Hi all,
This might be very simple, but I can't find an answer in the doco - so
here I am,
I'm trying to pass several floats to a single option in a Python script:
python my.module.py input=input output=output myoption=0.1,0.2,0.5
Is there a clever way to declare myoption so that it would parse it as
some 3 floats? Or do I need to define it as a string and parse it
manually?
Cheers,
Pierre
--
Scientist
Landcare Research, New Zealand
On Thu, Sep 13, 2012 at 2:07 AM, Pierre Roudier
<pierre.roudier@gmail.com> wrote:
Hi all,
This might be very simple, but I can't find an answer in the doco - so
here I am,
I'm trying to pass several floats to a single option in a Python script:
python my.module.py input=input output=output myoption=0.1,0.2,0.5
Is there a clever way to declare myoption so that it would parse it as
some 3 floats?
Add
#% multiple : yes
to the option definition section of myoption.
Markus M
Pierre Roudier wrote:
This might be very simple, but I can't find an answer in the doco - so
here I am,
I'm trying to pass several floats to a single option in a Python script:
> python my.module.py input=input output=output myoption=0.1,0.2,0.5
Is there a clever way to declare myoption so that it would parse it as
some 3 floats? Or do I need to define it as a string and parse it
manually?
The values in the "options" dictionary returned from the parser()

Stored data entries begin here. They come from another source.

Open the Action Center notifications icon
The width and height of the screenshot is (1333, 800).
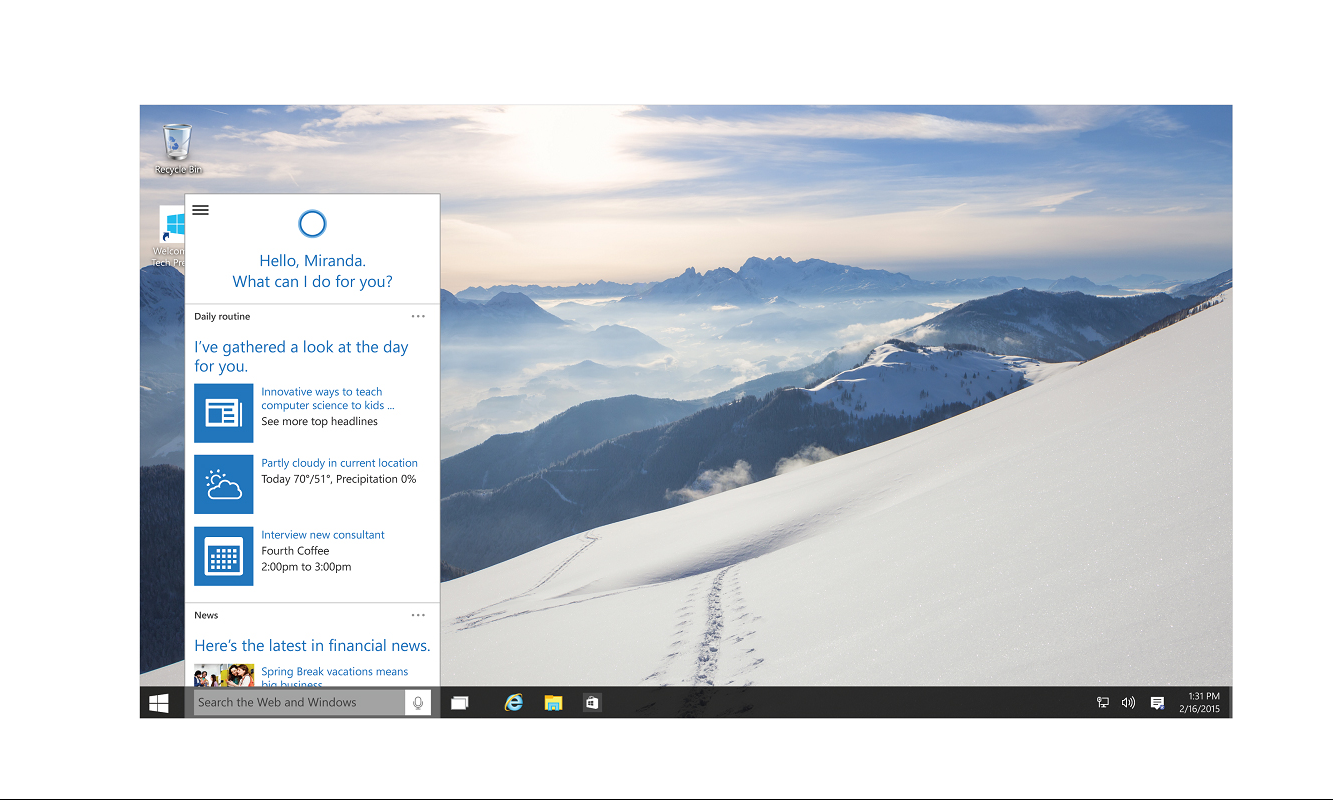pyautogui.click(x=1157, y=703)
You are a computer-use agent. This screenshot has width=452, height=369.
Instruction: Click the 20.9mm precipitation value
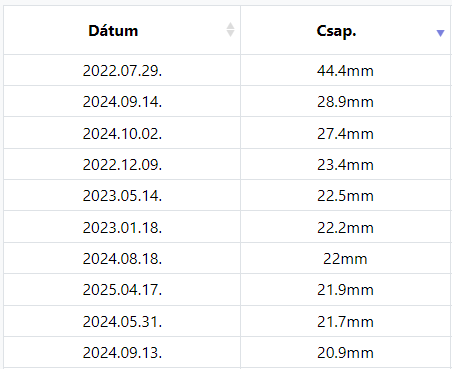click(345, 353)
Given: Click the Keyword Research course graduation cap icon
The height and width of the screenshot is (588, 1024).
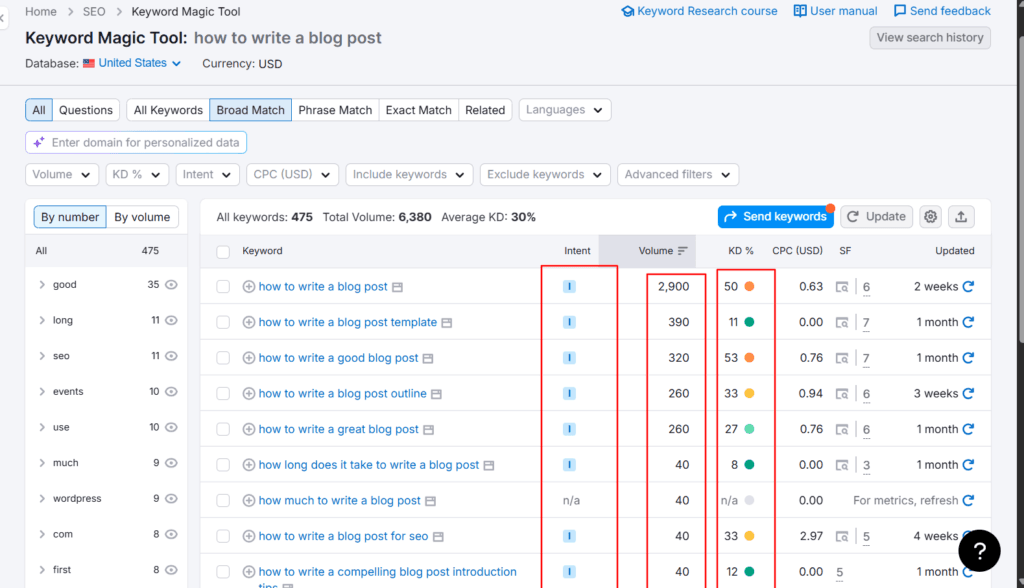Looking at the screenshot, I should 628,11.
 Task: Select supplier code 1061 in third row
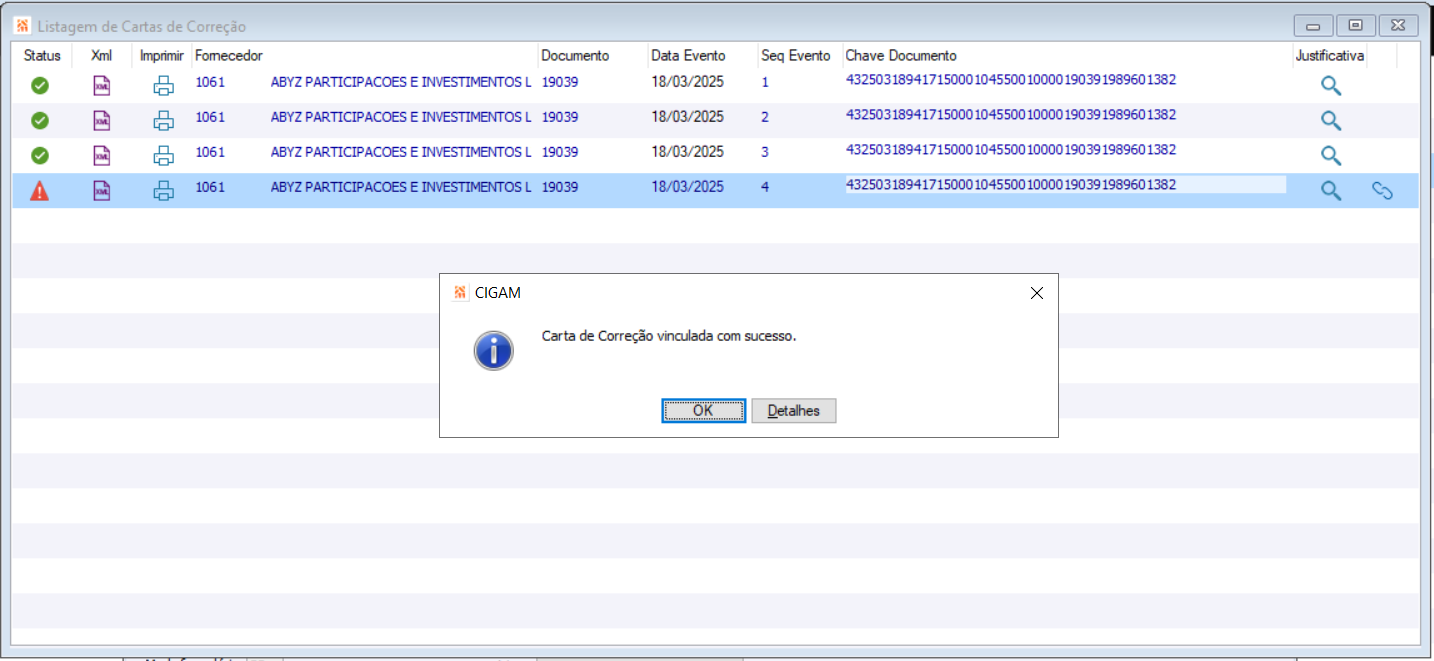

function are always strings. You can parse the string with:
myoption = map(float, options['myoption'].split(','))
The option definition in the script should have:
#% type: double
#% multiple: yes
This allows g.parser to validate the option syntax, so you can rely
upon the string being in the correct format. If the values have a
fixed range, you can use e.g.:
#% options: 0.0-1.0
to have the parser check that the values fall within the range.
--
Glynn Clements <glynn@gclements.plus.com>
Glynn Clements wrote:
The option definition in the script should have:
#% type: double
#% multiple: yes
This allows g.parser to validate the option syntax, so you can rely
upon the string being in the correct format. If the values have a
fixed range, you can use e.g.:
#% options: 0.0-1.0
to have the parser check that the values fall within the range.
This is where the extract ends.